- JOB:
Swap "dialog" for "window" in the lines that begin at the line containing "The image size is (984, 792)." and stop after the line containing "Close the Parabolic". Return only those lines, with everything else unchanged.

═══

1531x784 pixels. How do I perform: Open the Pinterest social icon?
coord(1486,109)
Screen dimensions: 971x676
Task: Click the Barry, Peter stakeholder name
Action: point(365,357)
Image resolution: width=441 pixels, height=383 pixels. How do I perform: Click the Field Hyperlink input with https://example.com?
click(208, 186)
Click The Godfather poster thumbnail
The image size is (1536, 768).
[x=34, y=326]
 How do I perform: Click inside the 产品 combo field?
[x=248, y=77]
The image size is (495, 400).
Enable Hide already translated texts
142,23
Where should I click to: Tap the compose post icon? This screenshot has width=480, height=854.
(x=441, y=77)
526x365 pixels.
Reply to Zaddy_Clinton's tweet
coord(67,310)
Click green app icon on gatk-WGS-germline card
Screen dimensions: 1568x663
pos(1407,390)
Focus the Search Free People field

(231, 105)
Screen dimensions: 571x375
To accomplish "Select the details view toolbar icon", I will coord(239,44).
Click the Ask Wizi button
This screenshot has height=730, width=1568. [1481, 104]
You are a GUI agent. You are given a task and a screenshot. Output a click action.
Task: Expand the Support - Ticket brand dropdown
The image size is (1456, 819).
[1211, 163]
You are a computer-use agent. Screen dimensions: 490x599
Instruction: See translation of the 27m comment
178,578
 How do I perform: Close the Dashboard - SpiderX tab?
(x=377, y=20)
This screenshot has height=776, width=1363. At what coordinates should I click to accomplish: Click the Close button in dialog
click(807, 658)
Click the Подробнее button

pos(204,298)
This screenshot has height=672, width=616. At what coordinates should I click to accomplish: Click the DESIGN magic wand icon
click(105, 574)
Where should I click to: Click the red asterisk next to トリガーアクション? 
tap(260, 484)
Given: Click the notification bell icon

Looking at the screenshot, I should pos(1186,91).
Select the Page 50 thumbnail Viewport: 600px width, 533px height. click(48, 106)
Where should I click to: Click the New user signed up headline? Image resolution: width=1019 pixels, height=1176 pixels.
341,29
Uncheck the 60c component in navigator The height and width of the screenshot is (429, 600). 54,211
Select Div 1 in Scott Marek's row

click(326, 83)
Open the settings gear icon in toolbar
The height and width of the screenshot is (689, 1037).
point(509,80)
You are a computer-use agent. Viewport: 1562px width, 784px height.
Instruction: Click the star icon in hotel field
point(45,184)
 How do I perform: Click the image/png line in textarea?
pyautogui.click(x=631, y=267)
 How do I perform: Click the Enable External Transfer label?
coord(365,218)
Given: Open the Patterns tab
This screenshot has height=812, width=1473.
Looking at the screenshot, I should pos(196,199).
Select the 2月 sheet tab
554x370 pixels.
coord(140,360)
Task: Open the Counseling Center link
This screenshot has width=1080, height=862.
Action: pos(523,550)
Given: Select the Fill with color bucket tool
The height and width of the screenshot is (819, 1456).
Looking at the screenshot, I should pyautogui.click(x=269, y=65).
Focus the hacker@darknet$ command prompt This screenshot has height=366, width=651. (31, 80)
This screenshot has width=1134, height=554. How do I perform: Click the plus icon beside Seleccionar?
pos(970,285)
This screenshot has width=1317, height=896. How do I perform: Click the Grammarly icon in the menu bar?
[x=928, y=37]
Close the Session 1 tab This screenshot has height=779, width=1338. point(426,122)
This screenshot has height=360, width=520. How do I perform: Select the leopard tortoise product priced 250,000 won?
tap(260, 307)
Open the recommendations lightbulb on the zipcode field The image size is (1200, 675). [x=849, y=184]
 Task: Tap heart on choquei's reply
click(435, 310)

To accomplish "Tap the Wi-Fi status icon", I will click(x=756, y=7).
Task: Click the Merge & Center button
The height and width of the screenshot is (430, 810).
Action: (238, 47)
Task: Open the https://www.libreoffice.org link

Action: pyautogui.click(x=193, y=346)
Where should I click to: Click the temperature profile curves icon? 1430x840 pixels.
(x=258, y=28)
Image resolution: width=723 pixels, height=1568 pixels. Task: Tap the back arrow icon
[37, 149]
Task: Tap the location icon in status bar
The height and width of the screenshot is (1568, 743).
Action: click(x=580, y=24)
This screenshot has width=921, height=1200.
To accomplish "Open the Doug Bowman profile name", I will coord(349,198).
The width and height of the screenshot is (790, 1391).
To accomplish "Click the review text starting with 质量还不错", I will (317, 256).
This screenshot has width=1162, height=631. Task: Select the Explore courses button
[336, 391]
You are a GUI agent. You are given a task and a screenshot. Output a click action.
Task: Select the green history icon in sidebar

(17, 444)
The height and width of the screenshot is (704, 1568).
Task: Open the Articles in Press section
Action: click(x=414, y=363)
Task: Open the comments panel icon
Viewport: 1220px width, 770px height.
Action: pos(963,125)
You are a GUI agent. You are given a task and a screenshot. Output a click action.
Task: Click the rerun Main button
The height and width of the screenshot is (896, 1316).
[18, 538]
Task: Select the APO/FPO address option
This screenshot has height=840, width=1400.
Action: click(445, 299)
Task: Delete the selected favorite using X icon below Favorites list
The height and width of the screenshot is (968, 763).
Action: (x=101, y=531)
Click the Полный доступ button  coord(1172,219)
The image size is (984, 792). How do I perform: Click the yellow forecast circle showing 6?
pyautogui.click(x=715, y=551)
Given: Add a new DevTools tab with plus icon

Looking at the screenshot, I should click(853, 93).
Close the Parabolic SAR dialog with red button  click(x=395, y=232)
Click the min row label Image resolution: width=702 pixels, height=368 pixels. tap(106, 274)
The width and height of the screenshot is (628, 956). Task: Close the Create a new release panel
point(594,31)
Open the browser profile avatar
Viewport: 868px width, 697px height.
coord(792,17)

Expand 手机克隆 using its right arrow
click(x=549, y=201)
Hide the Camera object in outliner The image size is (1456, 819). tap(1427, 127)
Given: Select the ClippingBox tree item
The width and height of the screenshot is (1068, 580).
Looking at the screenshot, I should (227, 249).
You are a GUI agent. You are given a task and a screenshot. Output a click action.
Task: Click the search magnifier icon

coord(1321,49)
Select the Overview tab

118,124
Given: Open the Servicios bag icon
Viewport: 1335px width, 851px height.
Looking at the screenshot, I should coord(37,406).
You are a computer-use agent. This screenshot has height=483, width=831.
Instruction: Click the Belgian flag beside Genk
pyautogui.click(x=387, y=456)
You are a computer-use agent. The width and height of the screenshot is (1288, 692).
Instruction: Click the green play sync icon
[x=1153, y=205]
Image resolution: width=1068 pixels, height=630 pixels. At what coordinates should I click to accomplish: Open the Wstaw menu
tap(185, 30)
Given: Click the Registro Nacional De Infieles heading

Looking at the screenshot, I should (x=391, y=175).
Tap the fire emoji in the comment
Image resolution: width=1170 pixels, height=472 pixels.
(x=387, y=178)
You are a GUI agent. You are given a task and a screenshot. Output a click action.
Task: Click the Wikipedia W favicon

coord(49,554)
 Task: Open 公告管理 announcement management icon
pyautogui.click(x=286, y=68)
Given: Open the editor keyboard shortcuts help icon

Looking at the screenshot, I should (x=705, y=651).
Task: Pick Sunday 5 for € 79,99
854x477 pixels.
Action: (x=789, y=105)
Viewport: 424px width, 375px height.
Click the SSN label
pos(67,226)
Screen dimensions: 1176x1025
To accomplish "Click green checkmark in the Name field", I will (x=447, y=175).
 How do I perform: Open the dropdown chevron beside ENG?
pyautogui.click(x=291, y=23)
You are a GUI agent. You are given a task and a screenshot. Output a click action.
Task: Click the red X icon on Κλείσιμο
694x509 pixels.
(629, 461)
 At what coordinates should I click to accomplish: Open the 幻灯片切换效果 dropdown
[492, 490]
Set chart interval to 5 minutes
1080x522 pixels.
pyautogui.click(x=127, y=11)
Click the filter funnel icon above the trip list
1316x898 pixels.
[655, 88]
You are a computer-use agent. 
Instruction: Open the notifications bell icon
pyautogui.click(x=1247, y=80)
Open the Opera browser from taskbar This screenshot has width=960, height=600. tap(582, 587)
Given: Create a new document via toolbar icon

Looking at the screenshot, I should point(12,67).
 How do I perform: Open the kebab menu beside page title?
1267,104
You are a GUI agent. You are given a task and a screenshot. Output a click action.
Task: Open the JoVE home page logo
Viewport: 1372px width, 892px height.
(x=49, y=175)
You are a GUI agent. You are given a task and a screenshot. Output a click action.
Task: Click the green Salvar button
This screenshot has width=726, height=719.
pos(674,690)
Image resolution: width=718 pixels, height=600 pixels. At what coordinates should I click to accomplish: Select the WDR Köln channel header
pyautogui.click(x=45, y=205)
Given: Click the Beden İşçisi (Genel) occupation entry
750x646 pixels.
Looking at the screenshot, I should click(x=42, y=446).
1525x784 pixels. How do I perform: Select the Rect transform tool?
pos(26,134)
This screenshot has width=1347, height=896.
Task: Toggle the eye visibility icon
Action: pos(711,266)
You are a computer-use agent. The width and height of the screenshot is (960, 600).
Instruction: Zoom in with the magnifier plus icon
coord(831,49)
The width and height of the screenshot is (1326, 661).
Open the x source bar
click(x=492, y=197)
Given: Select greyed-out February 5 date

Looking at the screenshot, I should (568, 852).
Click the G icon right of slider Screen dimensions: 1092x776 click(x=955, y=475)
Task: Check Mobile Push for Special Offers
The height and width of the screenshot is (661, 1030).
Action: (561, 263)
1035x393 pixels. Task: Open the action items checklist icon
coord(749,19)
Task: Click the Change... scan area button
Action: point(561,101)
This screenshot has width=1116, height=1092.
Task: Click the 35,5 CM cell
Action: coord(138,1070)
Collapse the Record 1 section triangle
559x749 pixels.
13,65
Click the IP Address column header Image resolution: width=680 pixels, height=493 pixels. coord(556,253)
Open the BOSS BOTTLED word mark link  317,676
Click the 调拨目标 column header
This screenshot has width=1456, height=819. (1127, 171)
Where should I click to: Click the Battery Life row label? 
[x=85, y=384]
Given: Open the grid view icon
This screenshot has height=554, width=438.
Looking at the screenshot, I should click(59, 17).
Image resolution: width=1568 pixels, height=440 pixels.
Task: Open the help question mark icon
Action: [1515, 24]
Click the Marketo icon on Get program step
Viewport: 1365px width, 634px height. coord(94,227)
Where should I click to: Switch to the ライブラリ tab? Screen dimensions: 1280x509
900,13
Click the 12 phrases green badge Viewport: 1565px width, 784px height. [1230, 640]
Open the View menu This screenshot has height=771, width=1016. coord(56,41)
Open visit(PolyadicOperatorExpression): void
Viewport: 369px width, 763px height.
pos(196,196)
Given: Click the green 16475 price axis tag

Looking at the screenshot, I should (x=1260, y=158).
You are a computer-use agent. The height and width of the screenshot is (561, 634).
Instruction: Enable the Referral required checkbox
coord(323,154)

═══

- RESULT FOR THIS TASK:
The image size is (984, 792). How do I perform: Click the yellow forecast circle showing 6?
pyautogui.click(x=715, y=551)
Given: Add a new DevTools tab with plus icon

Looking at the screenshot, I should click(853, 93).
Close the Parabolic SAR window with red button  click(x=395, y=232)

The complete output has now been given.